This Cop Says He Was Fired For Refusing to Shoot Suspect
A West Virginia police officer who says he was fired over his involvement in a controversial police shooting that took place earlier this year is speaking out for the first time. What this officer has to say, especially the reason he says the department gave for terminating his job, will blow your mind. And, it also proves that cops can’t win. Basically, officer Stephen Mader says he got fired for refusing to shoot a suspect. Let’s explain.
In a recent interview with the Pittsburgh Post-Gazette, officer Stephen Mader recounts how he arrived on scene of a reported domestic disturbance back on May 6. Suddenly, he found himself confronting a man, later identified as Ronald D. “R.J.” Williams Jr., 23, holding a gun. Mader says he tried to encourage Williams to put the weapon down, but the man refused to comply with his orders.
Here is how the newspaper described the scene:
“I told him, ‘Put down the gun,’ and he’s like, ‘Just shoot me.’ And I told him, ‘I’m not going to shoot you brother.’ Then he starts flicking his wrist to get me to react to it.
“I thought I was going to be able to talk to him and deescalate it. I knew it was a “suicide-by-cop” situation.
Mader says he refused to take the gunman’s bait. However, just then, two additional officers arrived on scene and Williams reportedly walked right towards the two officers while waiving his weapon. Before Mader could explain the situation, one of the other officers fired a shot that killed Williams. And get this, it later turns out the gun Williams was carrying was unloaded.
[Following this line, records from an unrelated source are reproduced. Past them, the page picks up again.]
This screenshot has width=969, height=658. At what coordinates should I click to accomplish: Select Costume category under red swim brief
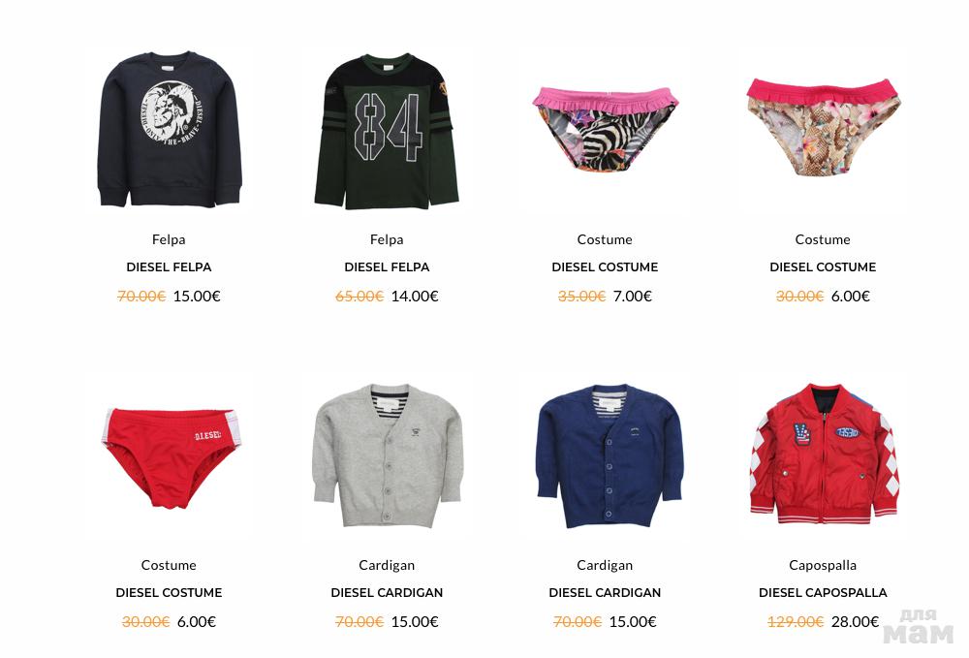point(169,565)
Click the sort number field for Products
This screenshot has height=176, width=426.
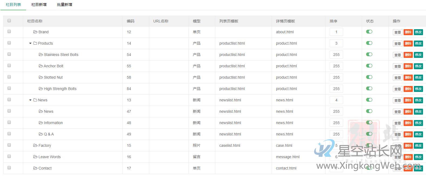[x=336, y=43]
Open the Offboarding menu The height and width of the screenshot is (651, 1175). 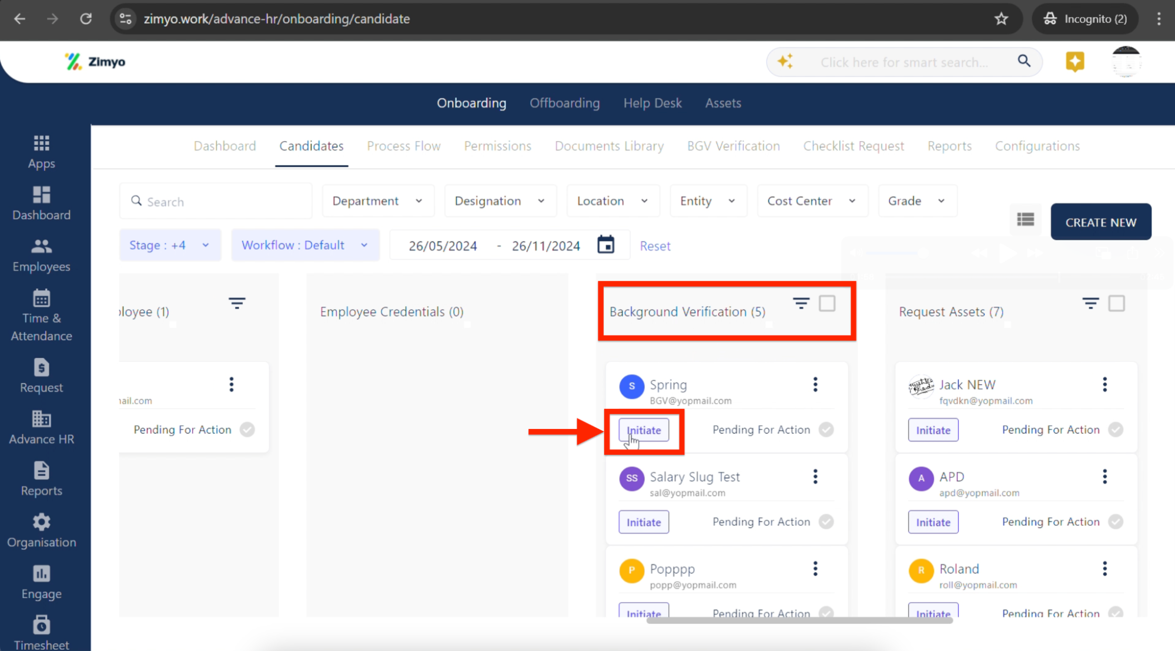pos(564,103)
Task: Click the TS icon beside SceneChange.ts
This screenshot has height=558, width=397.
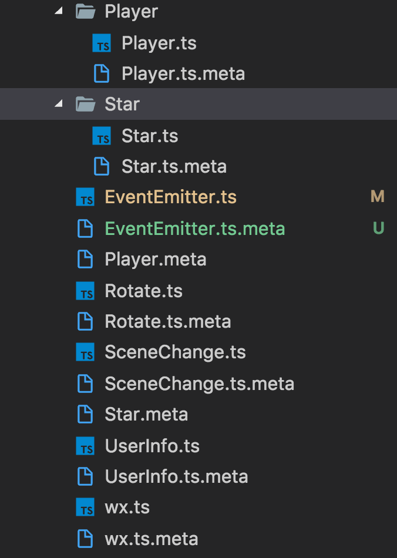Action: (x=86, y=352)
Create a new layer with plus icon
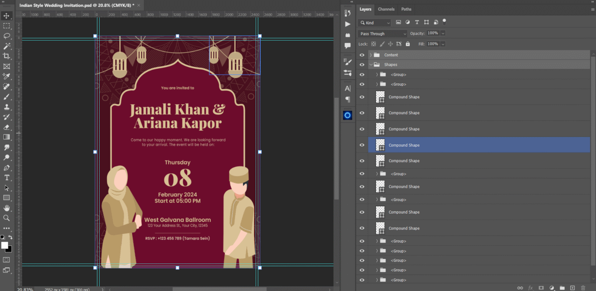This screenshot has width=596, height=291. coord(573,288)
Two weeks after the shooting, Mader says he returned to work but was immediately called into the Chief’s office. According to Mader the Chief told him, “We’re putting you on administrative leave and we’re going to do an investigation to see if you are going to be an officer here. You put two other officers in danger.”
Mader says he briefly tried to explain himself, but the Chief’s mind seemed made up. A few weeks later Mader says he received his termination letter and it noted that he “failed to eliminate a threat.”
The other two officers were later cleared of any wrongdoing in the shooting, a decision that Mader thinks was correct.
“They did not have the information I did,” Mader told the newspaper. “They don’t know anything I heard. All they know is [Williams] is waving a gun at them. It’s a shame it happened the way it did, but, I don’t think they did anything wrong.”
The employment status of the two other officers involved in the incident is unclear. City officials and the police chief declined the newspaper’s request for comment.
An attorney for Williams’ family also spoke with the newspaper and said Mader’s story provides “pretty clear evidence of [the department’s] policy and that the way they feel [the shooting of Williams] should have been handled. Not only do they think he should have been shot and killed, but shot and killed more quickly.”